Royal Jelly (2021)

Royal Jelly (2021) MOVIE DETAILS
Name: Royal Jelly
Year: 2021
Country: USA
Director: Sean Riley
Main cast: Elizabeth McCoy, Sherry Lattanzi, Lucas T. Matchett, Jake McCoy
Runtime: 94 minutes
Production company: Integral Motion Pictures


Royal Jelly (2021) is a movie that although at first can seem a little confusing, towards the end one can realize the filmmakers wanted to step into the terrains of body horror, that style that David Cronenberg mastered and made his own.

It starts like many other movies with outcast teenage protagonists do: with the popular kids in school bullying on that girl who is different from the rest (and either has a good collection of the same Queen rock band t-shirt or she has a serious rejection to doing laundry). And, as her late mother did, her biggest hobby is taking care of her hives of bees, almost considering them her babies. Until the bullies destroy the hives.

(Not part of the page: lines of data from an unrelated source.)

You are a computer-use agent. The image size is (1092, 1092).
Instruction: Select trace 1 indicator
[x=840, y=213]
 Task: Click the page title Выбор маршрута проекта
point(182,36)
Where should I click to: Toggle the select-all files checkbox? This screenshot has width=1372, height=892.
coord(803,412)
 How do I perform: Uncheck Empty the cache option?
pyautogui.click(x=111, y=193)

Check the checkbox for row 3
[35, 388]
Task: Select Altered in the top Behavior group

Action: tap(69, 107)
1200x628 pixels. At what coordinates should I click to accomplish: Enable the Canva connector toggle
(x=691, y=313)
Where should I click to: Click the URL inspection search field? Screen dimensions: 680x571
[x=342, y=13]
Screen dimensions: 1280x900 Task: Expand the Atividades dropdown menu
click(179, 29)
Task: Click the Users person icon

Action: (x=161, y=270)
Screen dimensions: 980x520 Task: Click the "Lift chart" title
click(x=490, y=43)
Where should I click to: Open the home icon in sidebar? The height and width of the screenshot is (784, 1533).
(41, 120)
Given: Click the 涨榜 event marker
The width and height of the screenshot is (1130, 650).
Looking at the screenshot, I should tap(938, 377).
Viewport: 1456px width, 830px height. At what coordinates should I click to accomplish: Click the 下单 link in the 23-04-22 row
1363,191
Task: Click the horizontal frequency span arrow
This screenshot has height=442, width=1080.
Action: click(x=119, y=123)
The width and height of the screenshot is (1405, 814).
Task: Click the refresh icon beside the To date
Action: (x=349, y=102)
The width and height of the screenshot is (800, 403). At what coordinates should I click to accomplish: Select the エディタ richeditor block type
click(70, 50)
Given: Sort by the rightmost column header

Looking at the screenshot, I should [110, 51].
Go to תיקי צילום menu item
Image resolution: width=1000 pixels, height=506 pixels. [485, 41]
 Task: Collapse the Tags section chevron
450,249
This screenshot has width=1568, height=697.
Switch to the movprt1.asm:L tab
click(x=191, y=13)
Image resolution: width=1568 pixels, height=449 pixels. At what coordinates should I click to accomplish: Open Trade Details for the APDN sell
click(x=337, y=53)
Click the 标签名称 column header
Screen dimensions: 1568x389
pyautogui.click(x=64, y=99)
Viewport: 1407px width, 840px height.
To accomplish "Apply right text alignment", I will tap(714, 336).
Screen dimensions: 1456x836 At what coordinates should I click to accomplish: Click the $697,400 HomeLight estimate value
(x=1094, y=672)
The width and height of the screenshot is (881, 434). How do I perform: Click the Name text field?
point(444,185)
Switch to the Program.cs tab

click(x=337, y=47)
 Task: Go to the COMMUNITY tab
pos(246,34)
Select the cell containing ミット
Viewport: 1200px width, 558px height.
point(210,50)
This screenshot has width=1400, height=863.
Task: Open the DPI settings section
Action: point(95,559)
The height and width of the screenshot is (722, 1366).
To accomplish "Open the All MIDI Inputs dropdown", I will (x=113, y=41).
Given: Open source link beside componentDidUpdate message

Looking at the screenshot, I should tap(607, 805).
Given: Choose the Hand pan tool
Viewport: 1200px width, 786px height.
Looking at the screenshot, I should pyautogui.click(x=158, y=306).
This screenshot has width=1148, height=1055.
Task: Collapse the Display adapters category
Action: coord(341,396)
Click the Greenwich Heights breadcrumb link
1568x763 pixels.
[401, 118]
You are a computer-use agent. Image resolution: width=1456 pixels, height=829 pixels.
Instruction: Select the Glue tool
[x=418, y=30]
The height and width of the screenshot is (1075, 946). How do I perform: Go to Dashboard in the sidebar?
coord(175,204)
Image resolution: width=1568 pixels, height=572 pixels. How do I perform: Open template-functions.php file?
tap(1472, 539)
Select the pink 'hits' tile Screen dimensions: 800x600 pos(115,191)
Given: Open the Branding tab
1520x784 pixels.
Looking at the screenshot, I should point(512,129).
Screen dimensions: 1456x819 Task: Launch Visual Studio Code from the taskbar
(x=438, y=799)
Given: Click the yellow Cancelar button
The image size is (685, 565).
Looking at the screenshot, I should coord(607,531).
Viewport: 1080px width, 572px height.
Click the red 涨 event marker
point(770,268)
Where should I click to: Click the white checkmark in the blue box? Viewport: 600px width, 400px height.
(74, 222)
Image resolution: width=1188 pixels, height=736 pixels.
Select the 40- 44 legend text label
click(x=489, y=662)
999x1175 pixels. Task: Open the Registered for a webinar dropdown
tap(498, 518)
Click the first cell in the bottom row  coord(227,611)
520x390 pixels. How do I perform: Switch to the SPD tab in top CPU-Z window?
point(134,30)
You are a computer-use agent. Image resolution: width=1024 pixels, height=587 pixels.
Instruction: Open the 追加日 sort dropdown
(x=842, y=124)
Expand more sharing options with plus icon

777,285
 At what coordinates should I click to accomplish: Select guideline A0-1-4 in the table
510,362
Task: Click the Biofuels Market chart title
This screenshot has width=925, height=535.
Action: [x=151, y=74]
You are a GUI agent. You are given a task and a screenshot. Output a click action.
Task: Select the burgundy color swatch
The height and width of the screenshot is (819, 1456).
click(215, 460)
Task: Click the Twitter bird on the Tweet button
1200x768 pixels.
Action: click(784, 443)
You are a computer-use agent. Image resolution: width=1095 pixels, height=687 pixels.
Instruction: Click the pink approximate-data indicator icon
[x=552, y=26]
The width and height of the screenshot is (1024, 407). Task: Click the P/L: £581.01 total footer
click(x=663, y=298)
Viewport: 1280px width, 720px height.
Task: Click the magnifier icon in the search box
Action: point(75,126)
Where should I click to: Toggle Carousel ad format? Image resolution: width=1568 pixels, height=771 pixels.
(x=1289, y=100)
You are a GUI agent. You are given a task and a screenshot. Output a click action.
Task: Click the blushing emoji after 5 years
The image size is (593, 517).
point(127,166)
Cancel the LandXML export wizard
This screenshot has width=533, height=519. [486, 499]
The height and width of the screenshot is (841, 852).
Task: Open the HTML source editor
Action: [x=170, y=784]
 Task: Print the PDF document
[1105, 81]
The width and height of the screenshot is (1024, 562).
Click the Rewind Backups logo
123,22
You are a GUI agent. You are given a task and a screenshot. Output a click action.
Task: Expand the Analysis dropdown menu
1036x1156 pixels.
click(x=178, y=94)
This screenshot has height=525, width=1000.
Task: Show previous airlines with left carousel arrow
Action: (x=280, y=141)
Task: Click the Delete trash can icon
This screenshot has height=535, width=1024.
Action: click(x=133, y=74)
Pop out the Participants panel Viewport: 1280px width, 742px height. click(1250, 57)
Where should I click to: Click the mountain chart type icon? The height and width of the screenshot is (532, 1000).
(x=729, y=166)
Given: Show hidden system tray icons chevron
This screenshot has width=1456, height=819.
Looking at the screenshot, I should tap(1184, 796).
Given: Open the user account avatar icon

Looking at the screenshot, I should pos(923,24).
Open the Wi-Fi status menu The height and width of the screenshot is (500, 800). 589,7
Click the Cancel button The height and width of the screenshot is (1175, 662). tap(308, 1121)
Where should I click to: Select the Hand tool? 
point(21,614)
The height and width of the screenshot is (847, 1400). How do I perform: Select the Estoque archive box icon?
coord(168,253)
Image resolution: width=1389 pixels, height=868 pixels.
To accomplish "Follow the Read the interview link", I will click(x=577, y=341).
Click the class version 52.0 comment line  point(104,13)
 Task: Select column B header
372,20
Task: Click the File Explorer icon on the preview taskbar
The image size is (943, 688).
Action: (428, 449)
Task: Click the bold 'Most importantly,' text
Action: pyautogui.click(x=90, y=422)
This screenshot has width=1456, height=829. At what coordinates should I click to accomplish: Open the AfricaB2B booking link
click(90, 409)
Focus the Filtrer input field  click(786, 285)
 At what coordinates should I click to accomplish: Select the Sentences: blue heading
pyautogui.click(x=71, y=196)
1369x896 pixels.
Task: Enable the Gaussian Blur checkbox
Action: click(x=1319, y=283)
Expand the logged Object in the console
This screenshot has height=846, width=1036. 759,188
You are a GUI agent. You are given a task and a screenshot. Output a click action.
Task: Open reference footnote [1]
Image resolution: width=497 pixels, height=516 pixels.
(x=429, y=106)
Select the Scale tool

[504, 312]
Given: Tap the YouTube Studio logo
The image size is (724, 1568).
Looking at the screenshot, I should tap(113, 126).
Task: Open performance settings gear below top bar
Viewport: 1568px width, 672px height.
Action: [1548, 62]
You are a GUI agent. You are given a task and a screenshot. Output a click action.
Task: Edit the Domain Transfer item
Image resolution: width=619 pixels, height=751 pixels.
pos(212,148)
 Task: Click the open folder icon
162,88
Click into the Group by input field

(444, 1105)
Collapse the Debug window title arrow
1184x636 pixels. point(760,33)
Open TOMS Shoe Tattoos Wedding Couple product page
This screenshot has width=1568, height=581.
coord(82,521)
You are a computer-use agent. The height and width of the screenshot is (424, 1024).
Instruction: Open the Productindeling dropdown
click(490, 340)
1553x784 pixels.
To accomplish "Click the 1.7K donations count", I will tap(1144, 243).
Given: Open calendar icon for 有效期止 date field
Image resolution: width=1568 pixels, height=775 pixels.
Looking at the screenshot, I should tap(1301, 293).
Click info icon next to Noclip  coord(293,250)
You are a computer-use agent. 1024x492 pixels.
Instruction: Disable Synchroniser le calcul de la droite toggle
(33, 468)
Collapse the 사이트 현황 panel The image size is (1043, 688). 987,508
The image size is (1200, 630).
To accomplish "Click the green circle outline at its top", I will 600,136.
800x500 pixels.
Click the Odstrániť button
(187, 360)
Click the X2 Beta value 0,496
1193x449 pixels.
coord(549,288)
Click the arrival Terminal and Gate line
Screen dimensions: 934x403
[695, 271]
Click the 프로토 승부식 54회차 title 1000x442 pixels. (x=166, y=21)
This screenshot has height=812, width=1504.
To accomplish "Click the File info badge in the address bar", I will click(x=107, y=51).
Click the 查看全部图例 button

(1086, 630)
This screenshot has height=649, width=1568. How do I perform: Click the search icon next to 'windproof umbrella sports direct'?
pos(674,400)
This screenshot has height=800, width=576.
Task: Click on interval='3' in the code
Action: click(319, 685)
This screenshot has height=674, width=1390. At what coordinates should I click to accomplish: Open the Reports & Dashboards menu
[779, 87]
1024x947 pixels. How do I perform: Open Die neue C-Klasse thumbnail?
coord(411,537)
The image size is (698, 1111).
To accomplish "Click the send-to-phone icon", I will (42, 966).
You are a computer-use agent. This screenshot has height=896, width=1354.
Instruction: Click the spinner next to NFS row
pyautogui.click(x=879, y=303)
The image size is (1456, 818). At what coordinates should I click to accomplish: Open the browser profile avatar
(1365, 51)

Here is when the story loses its north. Our outcast protagonist decides to leave her family and move in with her teacher. A teacher she just met. A teacher that since the very first moment seemed to hide some dark intentions, as dark as the sunglasses she always wears, even in class.

Royal Jelly (2021) comes from a potent idea, with a start point that many youngsters in the world could get related to in these times where the social alienation of the younger generations is a real fact. Being a teenager has never been easy. It is not easy now, it wasn’t easy 50 years ago, and it won’t be easy in 50 years if we are still around and didn’t fuck up the planet yet. And that is always an easy and effective path in order to build a horror story. But, sadly, the main idea didn’t reflect in the screenplay, and both the screenplay and the film storytelling are very chaotic. The actions happening in the movie are not very plausible, and the narrative gets stuck when the climax is growing. Then, all of a sudden, the ecstasy of the film, the big shocking moment, I assume diluted due to limited budgetary reasons, but that leaves the viewer cold, very cold. Expectations are never fulfilled and the promising of the main idea becomes a drifting experience.

Not everything is bad in Royal Jelly (2021), it has some good moments, especially in the first sequences when the characters are being introduced. But as soon the dark side of the film takes over, it all loses sense. But, still, although not reaching expectations, it is a not so painful watch as some other films of this kind deliver.